June 12, 2013

Mascots Trump Celebrities in Social Media Brand Promotion

Appearances are everything in the marketing world. So, when it comes to selecting a face to represent a brand, companies are wise to choose carefully.

According to a recent study by social media monitoring company Synthesio, if you’re looking to get ahead on the social media marketing bandwagon, mascots are the way to go. 

It’s hard to find a consumer who isn’t enchanted by the giggle of the Pillsbury Doughboy, the GRRR-eatness of Tony the Tiger, the sophisticated British accent of Geico the Gecko, or the colorful team of M&M personalities. And as evidenced by Synthesio’s research, this charm translates into more discussion on social media than does that of celebrities in relation to the brand. 

Completed between November 2012 and April 2013, the study looked at any post that mentioned both the brand and the celebrity or mascot associated with it.

Though often seen as a risky choice, channeling creative juices to mold an iconic mascot instead of selecting a celebrity to represent your brand may be the more forward-thinking, lucrative marketing technique. At least, that appears to be the case since it was demonstrated that at 22.14 percent the Pillsbury Doughboy generated more than 10 times the social media buzz as Nike endorser LeBron James at a dismal 1.73 percent.

In fact, the top five mascots, the Pillsbury Doughboy, the Aflac duck, Progressive’s Flo, Geico the Gecko and Tony the Tiger, all beat out big names like Bud Light’s Justin Timberlake, Subway’s Michael Phelps and Nikon’s Ashton Kutcher.  Only four celebrities managed to produce over 1% of social media mentions of their respective brands.

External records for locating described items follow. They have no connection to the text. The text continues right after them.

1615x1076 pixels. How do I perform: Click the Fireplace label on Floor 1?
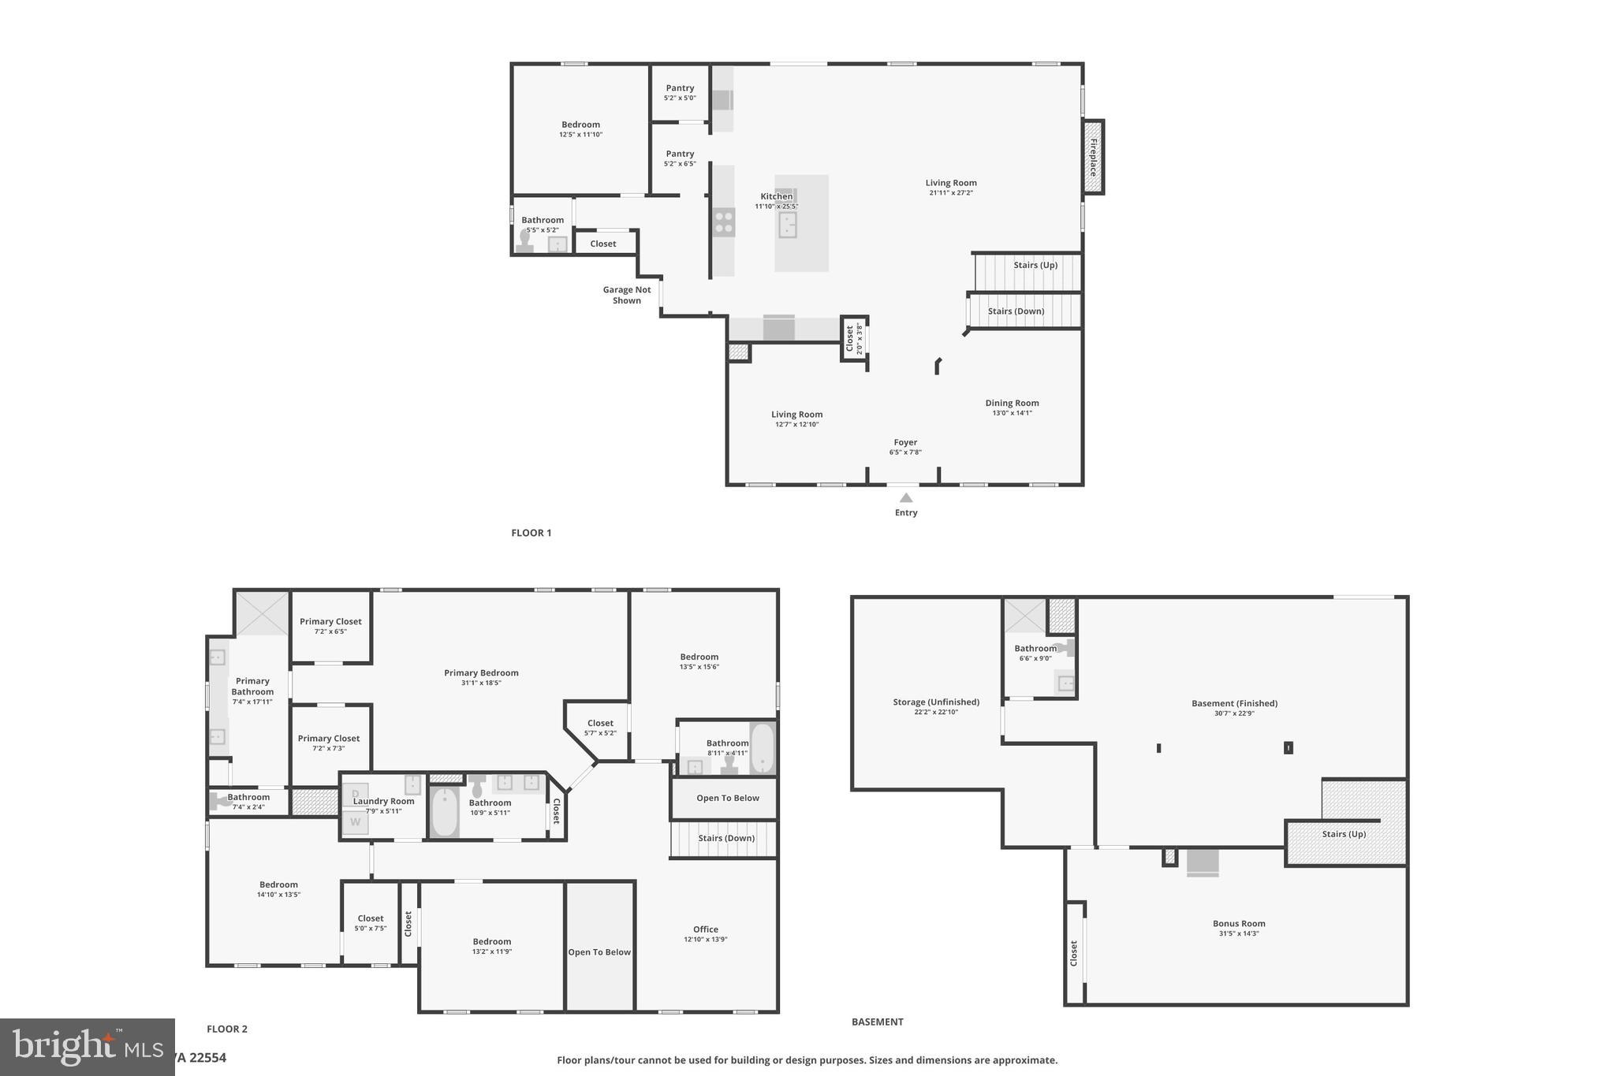point(1093,157)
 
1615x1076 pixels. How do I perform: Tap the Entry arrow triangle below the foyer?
point(906,497)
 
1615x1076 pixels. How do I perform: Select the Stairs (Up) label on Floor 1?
point(1035,265)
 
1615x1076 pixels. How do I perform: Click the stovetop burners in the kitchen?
point(723,222)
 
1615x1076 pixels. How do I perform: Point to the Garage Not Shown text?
point(627,295)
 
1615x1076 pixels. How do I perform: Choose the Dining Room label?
point(1012,403)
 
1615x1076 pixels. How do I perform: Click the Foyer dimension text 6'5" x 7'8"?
point(905,452)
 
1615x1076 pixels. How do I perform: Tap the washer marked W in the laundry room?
point(355,822)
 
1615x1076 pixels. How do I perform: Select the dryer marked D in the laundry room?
point(355,793)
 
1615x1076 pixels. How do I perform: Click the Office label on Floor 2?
point(705,929)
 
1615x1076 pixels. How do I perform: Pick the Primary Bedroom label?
point(481,672)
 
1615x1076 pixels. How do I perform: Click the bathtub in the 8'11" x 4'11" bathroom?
point(762,747)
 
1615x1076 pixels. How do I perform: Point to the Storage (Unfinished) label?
point(936,702)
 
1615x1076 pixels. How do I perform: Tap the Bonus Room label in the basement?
point(1238,923)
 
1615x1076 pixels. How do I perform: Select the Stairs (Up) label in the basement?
point(1344,834)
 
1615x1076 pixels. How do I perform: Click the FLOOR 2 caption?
point(227,1029)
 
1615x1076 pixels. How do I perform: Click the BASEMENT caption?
point(877,1022)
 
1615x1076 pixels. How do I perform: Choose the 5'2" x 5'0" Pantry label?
point(680,88)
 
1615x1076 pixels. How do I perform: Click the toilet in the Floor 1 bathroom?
point(525,240)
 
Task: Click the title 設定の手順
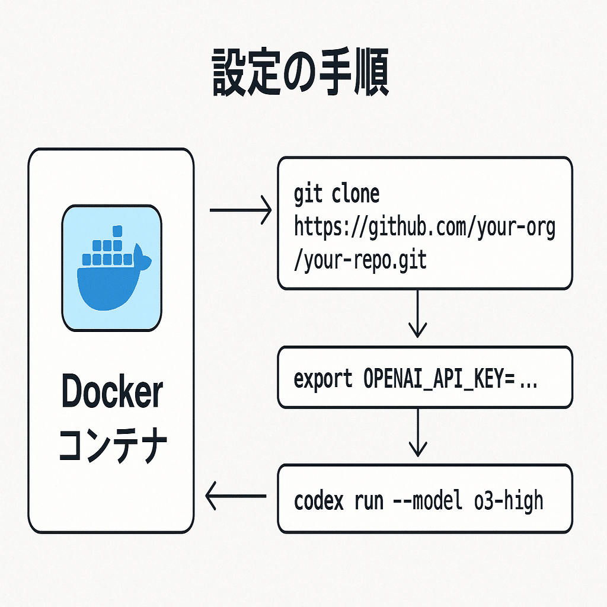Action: (301, 76)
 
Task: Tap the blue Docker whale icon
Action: (111, 268)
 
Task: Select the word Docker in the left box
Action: (111, 392)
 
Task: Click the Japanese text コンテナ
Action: (111, 445)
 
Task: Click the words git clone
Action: (336, 194)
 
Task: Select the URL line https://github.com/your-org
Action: (424, 228)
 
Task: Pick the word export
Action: (323, 378)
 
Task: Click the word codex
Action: (318, 501)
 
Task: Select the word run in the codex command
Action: (368, 501)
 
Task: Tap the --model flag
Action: (427, 501)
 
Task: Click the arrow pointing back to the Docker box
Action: (235, 496)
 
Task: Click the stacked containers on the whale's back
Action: (107, 249)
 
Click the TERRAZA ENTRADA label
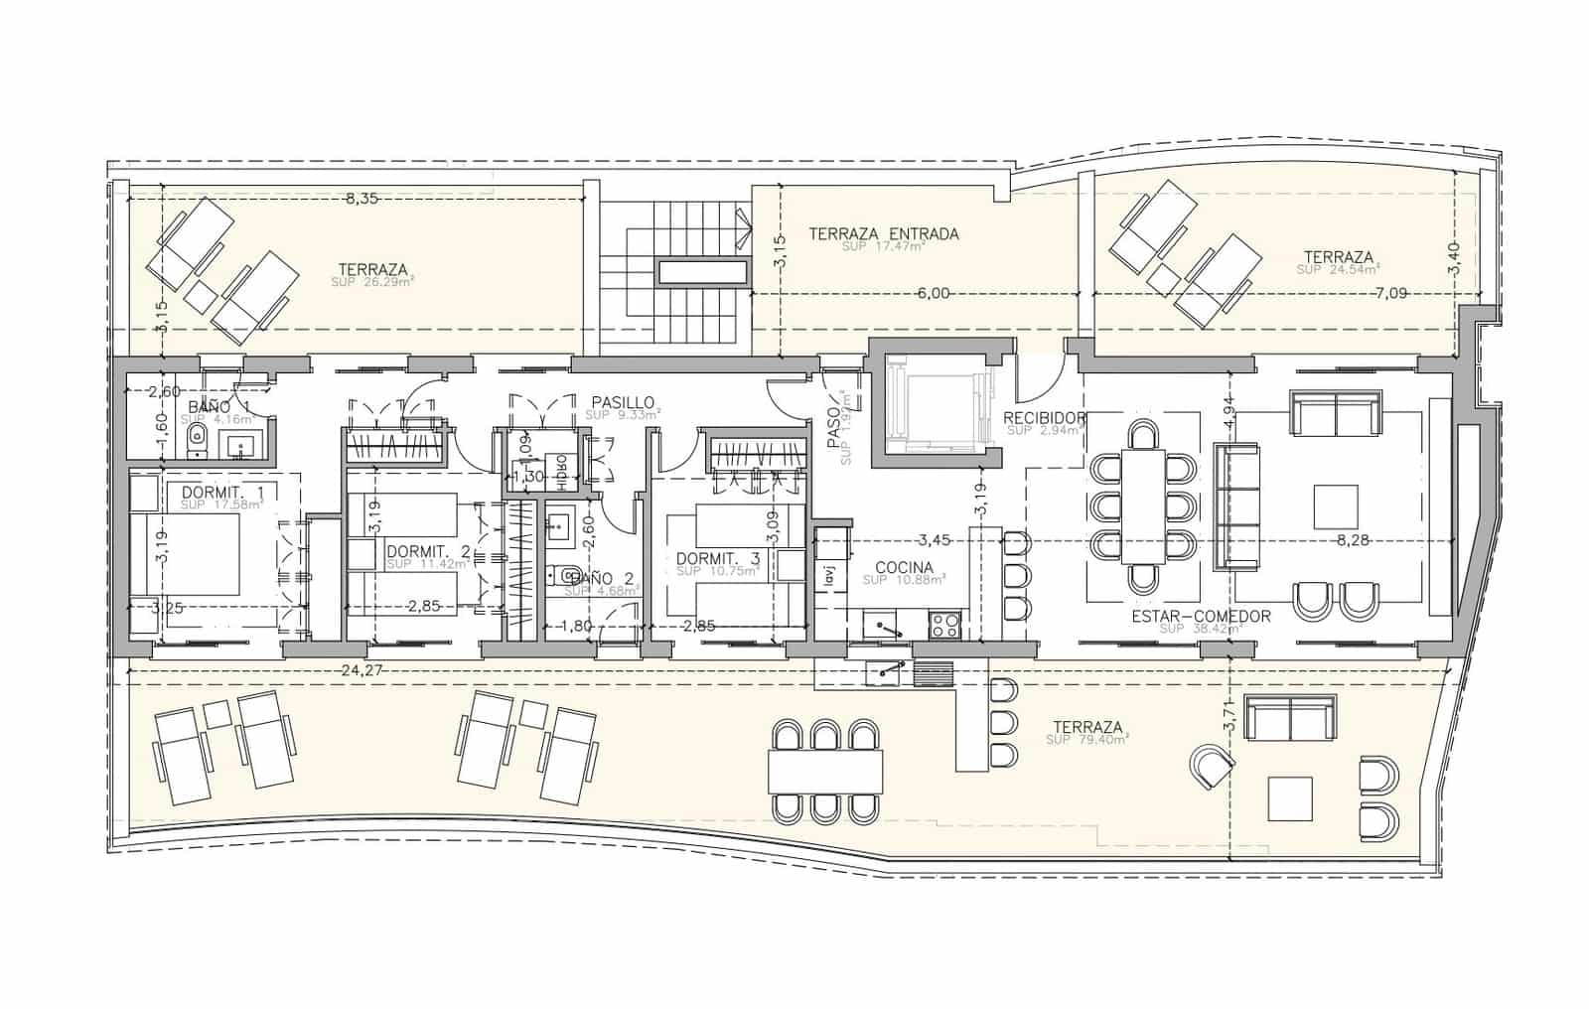coord(884,234)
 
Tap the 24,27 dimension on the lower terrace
coord(361,670)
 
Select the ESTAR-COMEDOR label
coord(1201,616)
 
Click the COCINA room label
coord(904,568)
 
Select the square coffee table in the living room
coord(1336,506)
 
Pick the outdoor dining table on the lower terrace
coord(825,770)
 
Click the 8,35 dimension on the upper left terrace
coord(361,199)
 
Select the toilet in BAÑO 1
coord(198,437)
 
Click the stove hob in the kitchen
coord(944,625)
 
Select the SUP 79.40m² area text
coord(1087,741)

The new results may have companies questioning whether they should start directing their money towards a professional creative team than a celebrity.

So, why mascots?

According to Synthesio CEO Loïc Moisand in an article by USA Today, mascots personify the company in a unique way that enables consumers to easily engage with them on social media. While celebrities like Cover Girl’s Rihanna can be associated with multiple projects, a mascot is identified solely with the brand. Moisand also said that celebrities have multiple responsibilities to fulfill through their Twitter including advertising their projects and engaging with fans, while mascots’ efforts can be dedicated 100% to brand promotion.

In the same article brand consultant Kate Newlin cites the “cuddle quotient” as the cause, saying that in contrast celebrities appear to be “rented.”

The one celebrity outlier in the research was GoDaddy’s racecar star Danica Patrick. Moisand credited this partially to Patrick’s individual style of using Twitter, often referencing GoDaddy in her tweets.

On top of everything, Moisand added in a statement, “[mascots] are popular, have no competing agendas and they work for free.”

Companies taking notice might want to take a lesson from the Keebler elves and get to work on their own irresistible icon. Synthesio did. Evidence of the study was so convincing that Moisand ordered the creation of a mascot for his own company; a ladybug aptly named Synthia.